> **Exercise data**
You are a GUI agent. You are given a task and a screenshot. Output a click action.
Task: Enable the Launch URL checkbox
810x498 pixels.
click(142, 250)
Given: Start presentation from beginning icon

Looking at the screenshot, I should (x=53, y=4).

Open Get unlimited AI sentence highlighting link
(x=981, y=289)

> **Problem to solve**
Each line from the one containing "810x498 pixels." to the final line above should be written out exactly; please omit the others.

> **Output**
810x498 pixels.
click(142, 250)
Given: Start presentation from beginning icon

Looking at the screenshot, I should (x=53, y=4).

Open Get unlimited AI sentence highlighting link
(x=981, y=289)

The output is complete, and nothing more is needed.